An extrinsic group is specified using an implementation of the Grouper interface. This interface uses the computeGroup method to return the group.
In the process of specifying an extrinsic group, the Grouper interface acts as an interceptor by passing the computed value to computeGroup. If the @Group annotation is used, the group using it is passed to the first Grouper. As a result, using an intrinsic group provides even greater control.

Example 3.5. Specifying an Extrinsic Group Example

The following is an example that consists of a simple Grouper that uses the key class to extract the group from a key using a pattern.
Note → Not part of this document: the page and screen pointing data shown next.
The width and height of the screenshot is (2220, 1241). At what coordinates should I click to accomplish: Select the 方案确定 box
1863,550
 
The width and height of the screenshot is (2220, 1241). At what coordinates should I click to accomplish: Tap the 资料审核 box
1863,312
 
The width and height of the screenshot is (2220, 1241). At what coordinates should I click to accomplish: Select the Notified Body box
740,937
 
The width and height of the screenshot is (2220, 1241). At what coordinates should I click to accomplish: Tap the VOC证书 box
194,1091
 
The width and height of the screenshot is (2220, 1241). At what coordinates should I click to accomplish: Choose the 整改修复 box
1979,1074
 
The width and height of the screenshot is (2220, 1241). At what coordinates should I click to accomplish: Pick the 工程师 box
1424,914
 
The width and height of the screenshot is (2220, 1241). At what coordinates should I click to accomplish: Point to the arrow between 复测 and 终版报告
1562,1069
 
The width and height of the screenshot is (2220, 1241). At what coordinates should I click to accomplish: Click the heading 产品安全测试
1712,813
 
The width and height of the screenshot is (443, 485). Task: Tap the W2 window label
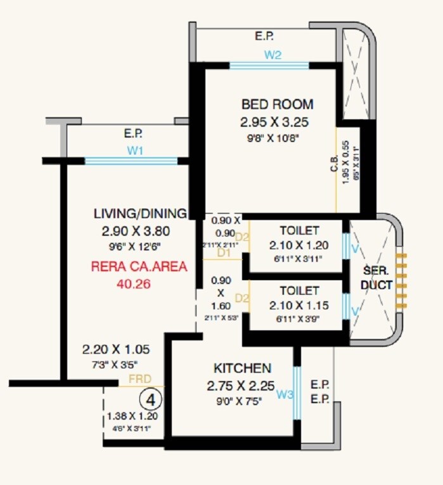click(273, 55)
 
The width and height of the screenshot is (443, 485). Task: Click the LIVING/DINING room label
click(140, 213)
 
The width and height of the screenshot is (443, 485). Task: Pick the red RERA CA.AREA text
click(140, 267)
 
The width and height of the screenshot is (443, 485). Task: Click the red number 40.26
click(133, 284)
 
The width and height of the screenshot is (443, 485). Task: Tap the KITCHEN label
click(242, 368)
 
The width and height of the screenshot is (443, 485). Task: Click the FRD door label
click(139, 379)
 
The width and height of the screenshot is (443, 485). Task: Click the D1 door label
click(223, 253)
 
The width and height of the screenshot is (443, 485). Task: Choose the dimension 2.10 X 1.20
click(299, 245)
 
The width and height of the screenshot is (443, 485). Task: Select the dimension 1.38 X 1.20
click(132, 417)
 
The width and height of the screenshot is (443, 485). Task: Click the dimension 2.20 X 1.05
click(114, 349)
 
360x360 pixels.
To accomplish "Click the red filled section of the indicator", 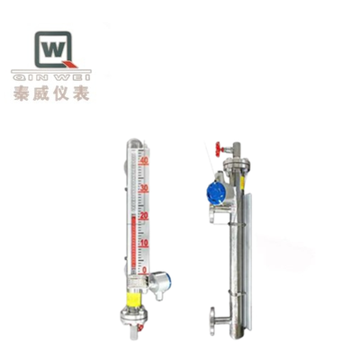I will [x=133, y=243].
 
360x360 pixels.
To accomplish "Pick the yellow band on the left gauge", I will [x=133, y=296].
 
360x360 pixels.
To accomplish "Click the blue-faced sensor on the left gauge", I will [x=154, y=279].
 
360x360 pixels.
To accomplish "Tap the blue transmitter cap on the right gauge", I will [x=213, y=192].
Any group information specified on the key class is ignored in such a situation. 
public class KXGrouper implements Grouper<String> {
 
   // A pattern that can extract from a "kX" (e.g. k1, k2) style key
   // The pattern requires a String key, of length 2, where the first character is
   // "k" and the second character is a digit. We take that digit, and perform
   // modular arithmetic on it to assign it to group "1" or group "2".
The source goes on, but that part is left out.